I don't think so. You're right that stack allocation is a 
significant difference, but only if it is (or becomes) more than 
an optimization.

Ola Fosheim =?UTF-8?B?R3LDuHN0YWQ=?= <ola.fosheim.grostad gmail.com> writes:

On Tuesday, 27 October 2020 at 19:13:28 UTC, ag0aep6g wrote:
 I didn't understand what you mean by "passing as a class". I 
 guess you mean that it returns a class.

Oh, bad wording on my part. I meant "dressed up as a class".

 Ok, I see your point now. I wasn't thinking about `scope` as an 
 indicator for stack allocation at all. As far as I'm aware 
 that's just a possible optimization, not a guarantee.

Ah! I thought it was a feature. :-)

 It's fairly obvious to me that `scope` is not easy to 
 understand. The buggy implementation and insufficient 
 documentation don't help. At the same time, I am myself not 
 interested in finding a better solution to the problem.

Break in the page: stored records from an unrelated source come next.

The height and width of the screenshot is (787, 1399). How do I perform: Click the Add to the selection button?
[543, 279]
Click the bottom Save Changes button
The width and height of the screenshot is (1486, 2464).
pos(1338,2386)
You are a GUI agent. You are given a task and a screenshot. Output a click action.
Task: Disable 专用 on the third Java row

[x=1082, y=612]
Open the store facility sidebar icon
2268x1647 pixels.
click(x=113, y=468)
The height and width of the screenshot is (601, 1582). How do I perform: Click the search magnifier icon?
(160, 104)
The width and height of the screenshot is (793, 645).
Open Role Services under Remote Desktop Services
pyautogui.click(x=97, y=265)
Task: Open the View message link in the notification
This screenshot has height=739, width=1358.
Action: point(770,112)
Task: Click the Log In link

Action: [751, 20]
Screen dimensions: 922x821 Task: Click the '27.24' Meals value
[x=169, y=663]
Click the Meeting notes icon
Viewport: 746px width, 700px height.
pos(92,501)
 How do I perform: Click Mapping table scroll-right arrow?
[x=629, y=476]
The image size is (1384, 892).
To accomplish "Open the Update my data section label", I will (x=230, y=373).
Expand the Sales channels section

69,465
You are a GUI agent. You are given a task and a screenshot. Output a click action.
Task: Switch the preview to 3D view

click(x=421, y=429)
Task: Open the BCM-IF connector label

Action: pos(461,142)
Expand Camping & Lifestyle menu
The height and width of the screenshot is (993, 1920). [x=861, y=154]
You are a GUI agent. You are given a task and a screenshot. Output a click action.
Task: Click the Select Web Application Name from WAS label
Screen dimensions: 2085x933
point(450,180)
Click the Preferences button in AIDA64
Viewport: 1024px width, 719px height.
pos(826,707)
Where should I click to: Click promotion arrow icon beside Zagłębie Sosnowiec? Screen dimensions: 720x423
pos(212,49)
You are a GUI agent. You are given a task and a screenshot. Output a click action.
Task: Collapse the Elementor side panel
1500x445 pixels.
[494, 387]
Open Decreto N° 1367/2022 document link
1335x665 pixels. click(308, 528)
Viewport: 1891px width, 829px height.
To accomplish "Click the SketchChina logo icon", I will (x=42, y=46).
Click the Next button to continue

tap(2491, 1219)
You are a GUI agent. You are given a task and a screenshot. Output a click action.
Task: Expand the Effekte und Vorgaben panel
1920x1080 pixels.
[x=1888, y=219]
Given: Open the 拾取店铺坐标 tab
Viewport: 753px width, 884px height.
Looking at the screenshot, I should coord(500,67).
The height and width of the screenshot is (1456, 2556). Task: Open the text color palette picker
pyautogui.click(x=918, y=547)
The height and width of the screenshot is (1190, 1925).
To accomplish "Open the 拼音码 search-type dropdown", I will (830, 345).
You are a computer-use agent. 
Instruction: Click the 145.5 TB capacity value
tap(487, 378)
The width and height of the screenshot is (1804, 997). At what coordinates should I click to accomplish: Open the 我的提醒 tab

I think it is interesting to think about what the consequences 
would be if it was transitive. Basically: anything reached 
through this variable is scoped.

ag0aep6g <anonymous example.com> writes:

On 26.10.20 22:10, Per Nordlöw wrote:
 Reduced:
 
 class Node {}
 
 struct Tree
 {
      Node root;
 }
 
  safe unittest
 {
      Node f() { auto  t = Tree(); return t.root; } // shouldn't this 
 error aswell?
      Node g() { scope t = Tree(); return t.root; } // errors
 }

You've reduced that a bit too much. There's nothing unsafe left in the 
code. `g` only errors, because you're using `scope` to tell the compiler 
that `t.root` is dangerous (when it's not actually).